Intel speeds low-end servers with new chip

Intel will announce Monday a new Xeon processor and a new chipset designed to boost the performance of one- and two-processor servers.

The Xeon chip -- code-named Prestonia -- uses both hyper-threading technology and Intel's Netburst architecture to up the speeds of two-processor servers by as much as 80 percent over previous Intel-based servers, according to Lisa Hambrick, director of enterprise processor marketing at Intel. Hyper-threading technology can make a single chip appear as two processors to the operating system, which can help a server run a number of applications at one time.

Servers with the new chips should show particularly strong performance with Web serving applications, database software and some CAD (computer-aided design) tools, said Kevin Krewell, a senior analyst at MicroDesign Resources.

"(Hyper-threading) is a really exciting technology, and Intel is off to a good start with it," Krewell said. "It is great on applications than can take advantage of multi-threading."

These are the first server processors built around the Pentium 4 architecture, although Intel does make a Pentium 4-based Xeon for workstations.

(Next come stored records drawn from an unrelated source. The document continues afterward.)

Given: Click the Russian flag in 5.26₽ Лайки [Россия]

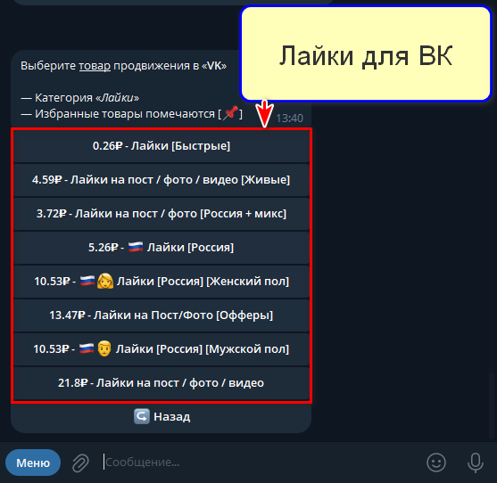Looking at the screenshot, I should coord(136,247).
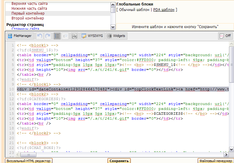Select Первый контейнер list item

point(28,13)
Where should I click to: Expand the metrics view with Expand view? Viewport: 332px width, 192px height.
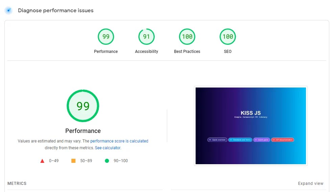[310, 184]
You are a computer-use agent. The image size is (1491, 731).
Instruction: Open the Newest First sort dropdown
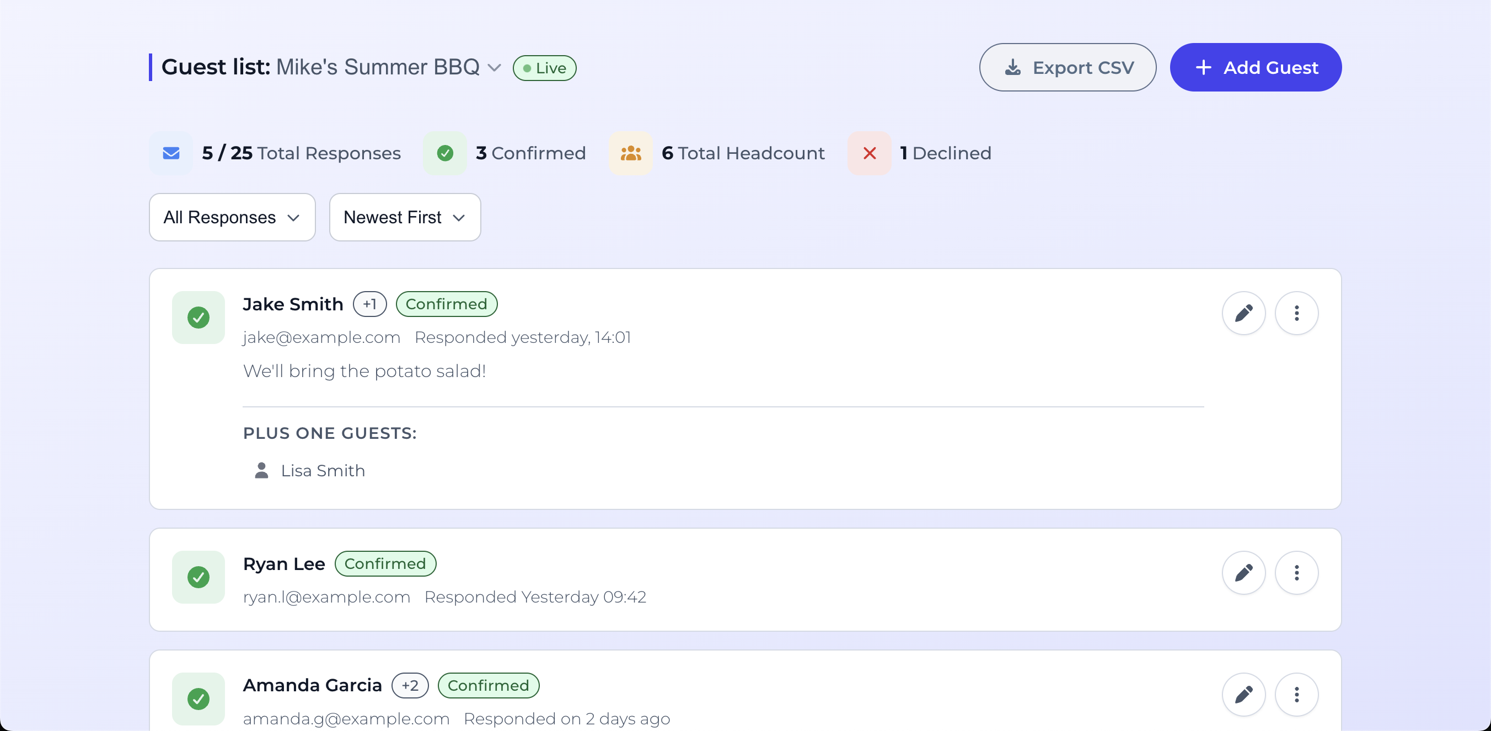click(x=405, y=217)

The Xeon processors will be available at speeds of 2.2GHz, 2GHz and 1.8GHz, and server makers such as Dell Computer Corp., Compaq Computer Corp., Hewlett-Packard Co. and IBM Corp. will roll out Xeon servers over the next few months, Hambrick said. The 2.2GHz chips are priced at US$615 in thousand unit quantities compared to $251 for the 1.8GHz processor.

Intel also took the wraps off its own E7500 chipset for low-end servers. The company is increasing its focus on the chipset segment to compete with other suppliers of the devices that serve as a central hub between processors and other hardware components. The E7500 will support DDR (double data rate) memory technology and start at $92 in thousand unit quantities.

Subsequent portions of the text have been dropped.